Compassion is a godly trait. Jesus had compassion on the crowds as they flocked around Him, looking for hope. He had compassion on the Samaritan woman whose only son had died. Our God is compassionate and takes pity on us, replacing our filthy garments with robes of righteousness, saving us from our sin. And, if we don't become bitter or hopeless, we sufferers also tend to be very compassionate people, taking pity on those who are in pain. But sometimes, that pity can take a wrong turn, and become self-pity. This is bondage, and we must fight against it. If you read yesterday's blog post here, you know that I stumbled a bit in this area. I'm not proud of that, but this morning the Lord has made some things clear to me about the thinking I entertained that led me there.
It is easy to feel sorry for ourselves when we are aching, or when we are unable to join our friends in their activities. We can feel left out and abandoned. This is how I was feeling yesterday. The key word there, however, is feel. In reality, we have not been left out or abandoned by the Friend who matters most. Though we may feel lonely, we must not give in to that sense of being alone in our pain. The truth is that our God walks with us through everything we do (Joshua 1:9), so we are never truly alone. As I woke this morning and began to read the Psalms, God showed me where I slipped up yesterday: I let my feelings lead me instead of correct thinking.

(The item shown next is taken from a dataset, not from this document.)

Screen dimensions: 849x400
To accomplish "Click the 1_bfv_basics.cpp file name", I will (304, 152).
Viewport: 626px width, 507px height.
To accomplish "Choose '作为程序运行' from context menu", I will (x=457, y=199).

The other thing He revealed to me today is that He is gifting you and me with a different kind of strength, another area of capability. As we continually pore over the Word of God, seeking hope, help and strength in our pain, He generously gives us what we need. As we boast in our weaknesses, He makes us strong through the joy we experience when another sufferer is encouraged because of what we have learned. The truth is, we have been chosen (Is 48) to suffer for the good of others and the glory of God! Our suffering entitles us to speak into the lives of others who are experiencing all kinds of pain. As a biblical counselor, I often boast to my counselees of my infirmities, sharing with them the faithfulness of God, the comfort He provides, and my own testimony of His goodness to me. This is a blessing!

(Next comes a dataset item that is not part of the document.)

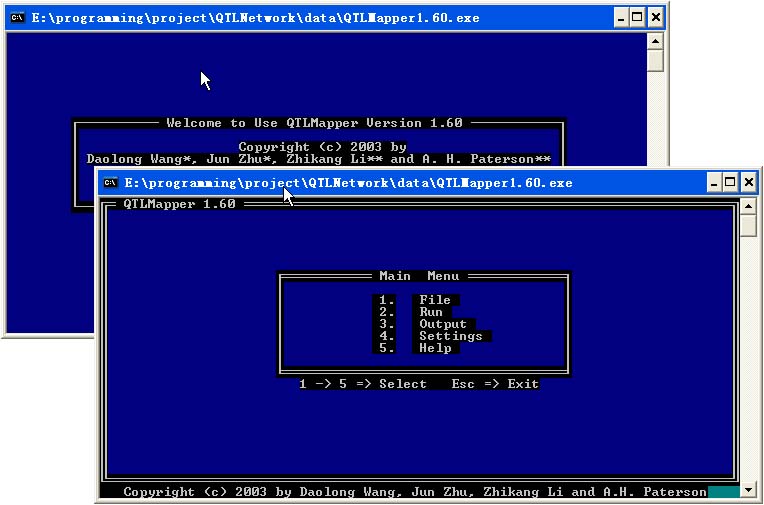This screenshot has width=764, height=505.
Task: Maximize the front QTLMapper window
Action: tap(730, 183)
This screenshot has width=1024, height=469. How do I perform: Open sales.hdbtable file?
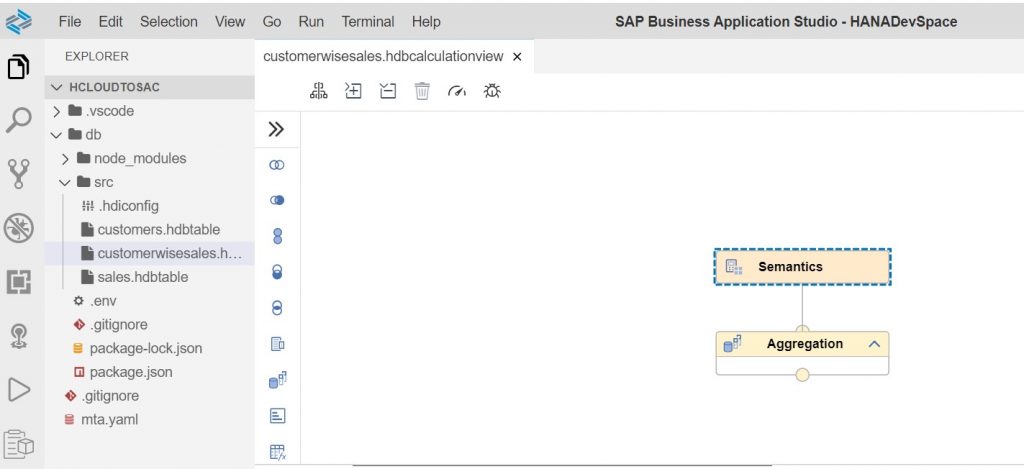point(142,277)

So, the question we must ask ourselves is this: Am I willing to submit to the Lord's will for me today, simply for the cause of His glory? Am I willing to do the work He has ordained for me, to suffer well for His glory? Will I accept the privilege of being one of those He has chosen to grow through suffering, so that others might benefit from what He is teaching me? Yesterday, my answer to those questions was no. Today, I had to repent of self-pity. As I did that, the Lord gently loosed the bonds of that sin, and showed me the way out of it as He has promised always to do (1 Cor. 10:130). Though that way out was also available yesterday, my stubborn, rebellious heart chose to linger in self-focus and sadness. Today, I am thankful that my God is patient, loving and compassionate! He takes pity on me, so I don't have to.